* [Aim]:
Answer from the text about the Windows 10 upgrade:
1. What did the Asus laptop cost?
2. After about how much use did the battery drop below the percentage that dims the screen?
3. What grade does the writer give the Power Saver fix for its job on the problem?

I wrote about battery life and noise last week:
Windows 10 seems to be a battery hog and runs hot. One of the first things that I noticed was the unceasing sound of the laptop’s fan. This laptop, an Asus bought for $225 at a well-known retailer, has been one of the most reliable laptops I have owned (I know, I just cursed myself to an eternity of technological heck) … and it has been mostly silent and usually cool, just like I like most everything in my life. From the moment the upgrade was complete, the laptop started to sound like a 747 making an emergency landing at an airport with short runways. And it is that loud for every moment that it is powered on. And it is too hot to place on one’s lap, which is sort of the point to a laptop.
An investigation showed that “Battery Saver” is turned on by default, and that this default setting makes the screen dim whenever the battery drops below a certain percentage, and that the battery dropped below that percentage after only about 30 minutes of use. The default screen dimness is also dark enough to require night vision goggles. Isn’t “Battery Saver” supposed to save the battery?
No. Nuh-uh. Not as such.
I found a Gizmodo article today that describes the issue. The writer details one of the things that Windows 10 users will either hatehatehate or will grudgingly accept because it is not something that can be changed: unlike previous versions of Windows that would notify users that an update was available (sometimes abruptly, while in the middle of doing something) and request permission to download or delay download to a better time, Windows 10 is continuously communicating with the MotherShip and not so silently updating itself. We no longer live in a world in which our computers are not online, so there is no need to pretend we do. (Come to think of it, this Asus has not yet been powered on in its life without being connected.)
In Gizmodo’s article, Sean Hollister gives a solution and a graphic, which I reproduce here:
Drill down into Power & Sleep, then Additional Power Settings, then turn on Power Saver.
Just about two weeks in, this solution seems to have had a positive effect. The battery does indeed last longer, and silence has been (mostly) restored. The fan runs more frequently than it did in the past, but following the above suggestion re-introduced some quiet. Windows 10 introduced a problem and the solution above did a B+/A- job eliminating it. If you have upgraded your computer, do this. It may even help with battery life in the long run. (Unless you play “Halo 5” all day, in which case you know more about things like battery life than I have yet to learn.)

* [Recorded information]:
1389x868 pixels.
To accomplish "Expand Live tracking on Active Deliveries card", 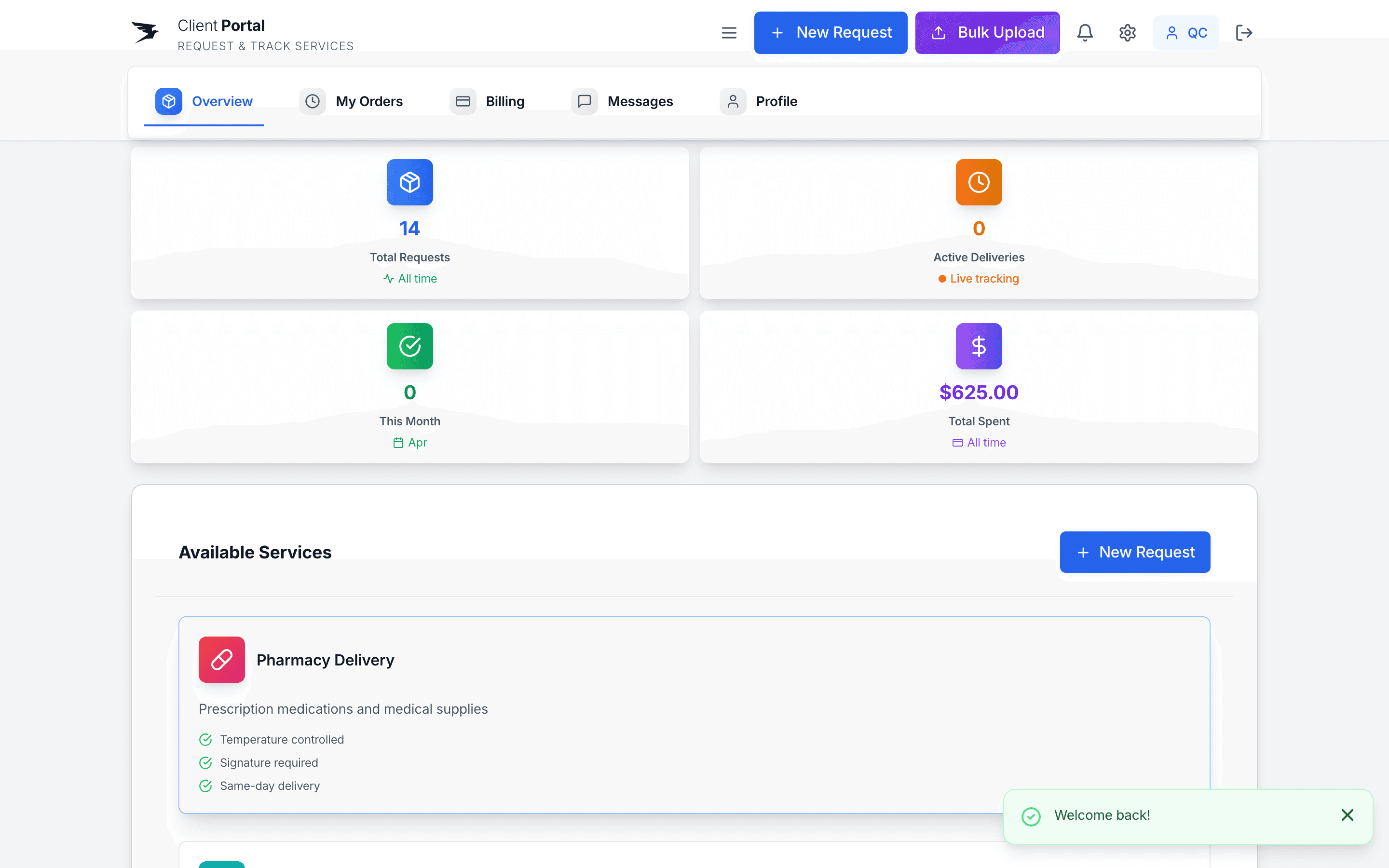I will click(x=978, y=278).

* [Result of the exercise]:
1. $225
2. About 30 minutes
3. B+/A-